Les personnes habilitées à introduire une demande de désignation d’un mandataire ad hoc sont en premier lieu le syndic, qui doit en informer chacun des membres du conseil syndical953 et, en l’absence d’action du syndic dans le délai d’un mois à compter de la clôture des comptes, le texte énonce :

des copropriétaires représentant ensemble au moins 15 % des voix du syndicat ;

un créancier si ses factures d’abonnement, de fourniture d’eau, d’énergie ou de travaux sont impayées depuis plus de six mois et après un commandement resté infructueux ;

et depuis la loi Alur : le préfet, le procureur de la République, le maire et le président de l’établissement public de coopération intercommunale.

On s’interrogera sur les modalités d’information de ces dernières personnes. Il faut envisager qu’un copropriétaire (qui se trouve dans l’impossibilité de regrouper autour de lui un pourcentage de 15 % des voix) adresse un courrier au syndic, avec une copie au maire de sa commune ou au procureur de la République, pour attirer son attention sur le taux d’impayés dans la copropriété.

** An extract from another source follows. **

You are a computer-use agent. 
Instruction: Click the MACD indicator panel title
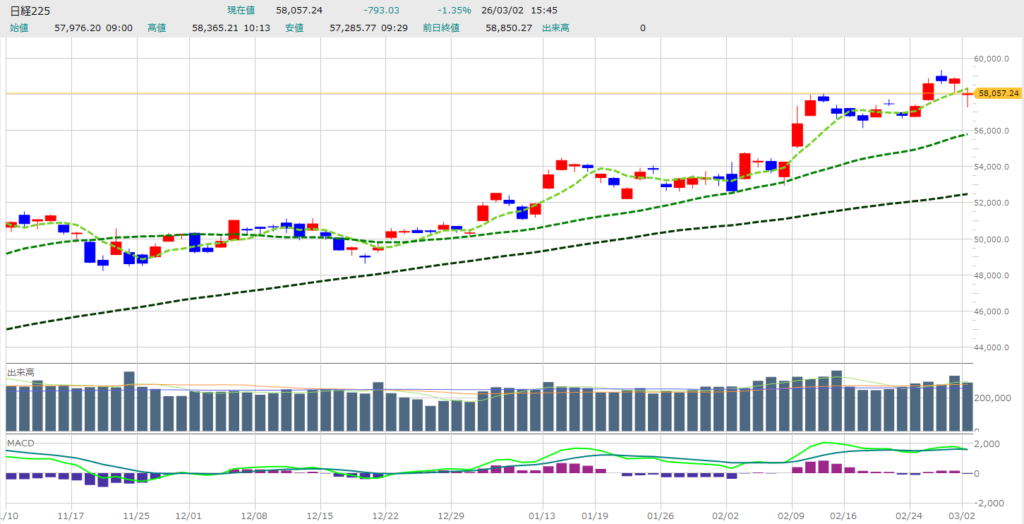click(19, 441)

La procédure a lieu devant le président du tribunal de grande instance, donc par l’intermédiaire d’un avocat, qui statue « par ordonnance sur requête ou comme en matière de référé ». Le juge peut alors désigner un mandataire ad hoc dont il détermine la mission et la rémunération. Sur ce dernier point, un arrêté du 8 octobre 2015 prévoit une grille de salaire allant de 1 500 € (HT) pour les copropriétés de 2 à 15 lots à 6 000 € (HT) pour les copropriétés de 351 à 499 lots. L’article 29-1-A de la loi du 10 juillet 1965 prévoit que, lorsqu’ils ne sont pas à l’origine de la procédure, le représentant de l’État dans le département, le maire de la commune où est implanté l’immeuble et le président de l’organe délibérant de l’établissement public de coopération intercommunale compétent en matière d’habitat sont informés de l’engagement de la procédure par le ou les demandeurs954.

Sous-section II – Le mandataire ad hoc

3333 Il s’agit d’un dispositif léger qui ne dessaisit pas le syndic et qui vise à faire prendre conscience aux copropriétaires des difficultés présentes et à venir. Nous distinguerons les copropriétés concernées de l’administrateur ad hoc lui-même.

3334 En principe le mandataire ad hoc est choisi par le juge sur la liste des administrateurs judiciaires mentionnée à l’article L. 881-2 du Code de commerce. Toutefois, l’article 29-1-C ajoute qu’à titre exceptionnel le juge peut également désigner, par décision spécialement motivée, une personne physique ou morale justifiant d’une expérience ou d’une qualification particulière au regard de la nature de l’affaire et remplissant des conditions définies par décret955. Il est vrai que les administrateurs judiciaires ne sont pas toujours spécialisés en copropriété et qu’un opérateur associatif ou un bureau d’étude spécialisé peuvent remplir cette mission.

Dans les trois mois de sa désignation, renouvelable une fois, le mandataire ad hoc doit adresser au président du tribunal de grande instance un rapport présentant l’analyse de la situation financière du syndicat956. Le greffe du tribunal de grande instance adresse ce rapport au syndic, au conseil syndical, au représentant de l’État dans le département, au maire de la commune où est implanté l’immeuble et au président de l’organe délibérant de l’établissement public de coopération intercommunale compétent en matière d’habitat.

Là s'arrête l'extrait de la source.